In other aspects, a light source may be used to direct light into the panel to selectively change the color of the panel or opacity of the panel. For example, “tunable” LED's may be provided which emit different frequencies of light based on the current flow or voltage applied to power the LED to vary the color of the light or to produce UV light. The UV light may be used to activate photochromic substances, such as silver chloride or silver halide, embedded in or applied to the panels to cause the panel to darken or appear more opaque, as noted below, to selectively provide some privacy and/or as noted above to clean the panel.

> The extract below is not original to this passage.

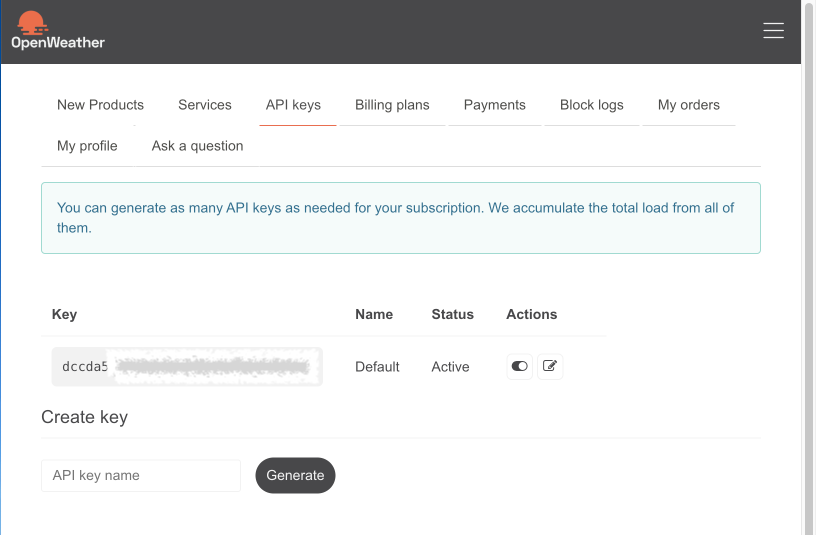
Task: Go to the Billing plans tab
Action: 392,105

Alternately, the panels may optionally incorporate an electrochromic system, for example, sandwiched between two clear polymer panels that darkens when an electrical current is passed through the electrochromic system (typically formed from two conductive layers (such as conducting oxide layer), which straddle a sandwich of an electrochromic layer (such as tungsten oxide), an ion conductor, and an ion storage layer) to transform the panel from a transparent panel to a translucent or opaque panel. When energized (for example, by the bed based control system), the electrochromic system can provide privacy to the patient or provide a surface onto which images may be projected, such as images for entertainment or for viewing a caregiver or doctor or family member remote from the patient support, which can be projected onto the panel by a projector mounted in the opposed side rail or headboard or footboard.

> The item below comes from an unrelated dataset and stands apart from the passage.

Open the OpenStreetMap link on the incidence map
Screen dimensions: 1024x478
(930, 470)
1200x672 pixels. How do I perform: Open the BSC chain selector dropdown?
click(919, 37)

The color or state (e.g. flashing or blinking) of the light may be used to provide a signal, so that the side rail body acts a signaling device. In one form, a color may indicate that the bed is in a safe configuration or an unsafe configuration (such as described in copending U.S. application Ser. No. 11/557,349, filed on Nov. 7, 2006, entitled PATIENT HANDLING DEVICE INCLUDING LOCAL STATUS INDICATION, ONE-TOUCH FOWLER ANGLE ADJUSTMENT, AND POWER-ON ALARM CONFIGURATION, which is incorporated by reference in its entirety and which is commonly owned by Stryker Corporation of Kalamazoo, Mich.). And, a second color may indicate that the bed is in an unsafe configuration or a safe configuration. In this manner, a caregiver can immediately confirm whether there is or is not an alert condition at the bed by simply looking into the room where the bed is located.

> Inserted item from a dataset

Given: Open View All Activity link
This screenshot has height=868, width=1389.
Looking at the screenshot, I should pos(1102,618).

The intensity of the light may vary. For example, when the room's lights are on, the intensity of the light may be increased (for example, by the bed based control system) to make the light more visible, and when the room lights are off, the intensity may be reduced so as not to disturb the patient. Similarly, the color of the light may simply be tied to a specific condition at the patient support or condition of the patient. For example, the light may indicate that the vital signs of a patient drop below a value, such as a preset value or selected value, that the bed exit alarm has been triggered, that the head of bed angle is too low, that the side rails are lowered when they should be raised. In any of these instances, the light may comprise a flashing red light to stress the urgency where appropriate.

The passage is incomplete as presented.